==== Exercise data

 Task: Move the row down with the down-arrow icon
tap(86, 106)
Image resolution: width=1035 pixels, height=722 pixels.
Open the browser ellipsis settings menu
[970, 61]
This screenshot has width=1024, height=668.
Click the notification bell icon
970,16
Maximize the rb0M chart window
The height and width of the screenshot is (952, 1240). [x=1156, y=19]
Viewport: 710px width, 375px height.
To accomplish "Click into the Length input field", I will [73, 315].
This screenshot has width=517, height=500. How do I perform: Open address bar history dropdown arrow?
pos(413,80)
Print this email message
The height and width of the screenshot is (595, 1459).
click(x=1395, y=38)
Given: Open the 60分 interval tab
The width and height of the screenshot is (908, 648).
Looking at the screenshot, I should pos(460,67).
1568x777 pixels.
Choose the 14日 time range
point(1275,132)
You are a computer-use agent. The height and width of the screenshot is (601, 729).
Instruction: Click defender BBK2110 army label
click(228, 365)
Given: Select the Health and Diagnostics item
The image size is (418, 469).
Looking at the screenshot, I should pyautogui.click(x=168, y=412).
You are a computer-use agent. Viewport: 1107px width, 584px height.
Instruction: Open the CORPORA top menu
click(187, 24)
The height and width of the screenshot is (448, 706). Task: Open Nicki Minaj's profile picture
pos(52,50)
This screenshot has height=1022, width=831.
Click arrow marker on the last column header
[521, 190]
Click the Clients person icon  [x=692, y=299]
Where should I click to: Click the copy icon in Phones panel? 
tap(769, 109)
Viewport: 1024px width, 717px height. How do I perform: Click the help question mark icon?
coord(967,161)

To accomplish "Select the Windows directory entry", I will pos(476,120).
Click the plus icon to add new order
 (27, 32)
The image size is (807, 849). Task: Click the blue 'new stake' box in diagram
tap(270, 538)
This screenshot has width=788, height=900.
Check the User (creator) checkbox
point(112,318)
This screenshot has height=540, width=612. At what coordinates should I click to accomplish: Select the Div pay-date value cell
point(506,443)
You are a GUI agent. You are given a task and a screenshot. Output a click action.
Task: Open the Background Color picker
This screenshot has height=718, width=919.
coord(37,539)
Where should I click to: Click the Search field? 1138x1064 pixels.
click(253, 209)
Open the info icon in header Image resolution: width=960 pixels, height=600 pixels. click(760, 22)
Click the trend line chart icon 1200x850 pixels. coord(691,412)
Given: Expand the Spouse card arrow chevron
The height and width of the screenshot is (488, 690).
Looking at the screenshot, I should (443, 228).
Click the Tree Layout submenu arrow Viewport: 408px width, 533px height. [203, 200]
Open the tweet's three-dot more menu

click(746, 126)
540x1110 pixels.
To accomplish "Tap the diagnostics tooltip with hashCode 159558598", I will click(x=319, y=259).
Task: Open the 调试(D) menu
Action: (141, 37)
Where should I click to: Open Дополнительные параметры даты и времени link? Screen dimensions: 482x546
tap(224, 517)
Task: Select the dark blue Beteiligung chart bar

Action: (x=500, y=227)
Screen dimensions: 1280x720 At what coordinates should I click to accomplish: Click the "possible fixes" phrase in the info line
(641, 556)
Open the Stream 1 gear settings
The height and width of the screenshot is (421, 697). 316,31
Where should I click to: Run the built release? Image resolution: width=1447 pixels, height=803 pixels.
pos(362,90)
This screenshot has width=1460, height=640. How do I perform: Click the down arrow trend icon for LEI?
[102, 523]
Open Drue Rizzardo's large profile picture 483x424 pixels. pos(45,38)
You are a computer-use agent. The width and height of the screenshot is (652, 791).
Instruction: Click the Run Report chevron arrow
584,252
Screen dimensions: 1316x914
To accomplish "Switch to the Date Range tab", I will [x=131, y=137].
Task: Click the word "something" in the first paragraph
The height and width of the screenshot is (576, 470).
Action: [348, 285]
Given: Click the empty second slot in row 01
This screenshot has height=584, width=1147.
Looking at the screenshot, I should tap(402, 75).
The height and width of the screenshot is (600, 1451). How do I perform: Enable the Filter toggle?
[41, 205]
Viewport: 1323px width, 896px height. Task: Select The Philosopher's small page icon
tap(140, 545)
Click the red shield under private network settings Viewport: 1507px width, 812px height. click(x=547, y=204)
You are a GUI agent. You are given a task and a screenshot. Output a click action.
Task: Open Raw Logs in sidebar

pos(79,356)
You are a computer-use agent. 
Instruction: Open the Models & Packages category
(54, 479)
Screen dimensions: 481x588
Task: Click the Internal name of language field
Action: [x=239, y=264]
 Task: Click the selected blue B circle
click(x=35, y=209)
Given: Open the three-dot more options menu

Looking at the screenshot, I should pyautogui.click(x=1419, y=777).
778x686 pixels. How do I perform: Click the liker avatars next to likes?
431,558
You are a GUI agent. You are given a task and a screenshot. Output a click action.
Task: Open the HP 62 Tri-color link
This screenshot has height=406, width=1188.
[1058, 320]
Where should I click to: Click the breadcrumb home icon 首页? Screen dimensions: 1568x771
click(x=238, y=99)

========

* [Exercise brief]
If a line of the data above contains "agent", copy it out.

* [Task answer]
You are a computer-use agent. The height and width of the screenshot is (601, 729).
You are a computer-use agent. Viewport: 1107px width, 584px height.
You are a GUI agent. You are given a task and a screenshot. Output a click action.
You are a computer-use agent. The width and height of the screenshot is (652, 791).
You are a GUI agent. You are given a task and a screenshot. Output a click action.
You are a computer-use agent. 
You are a GUI agent. You are given a task and a screenshot. Output a click action.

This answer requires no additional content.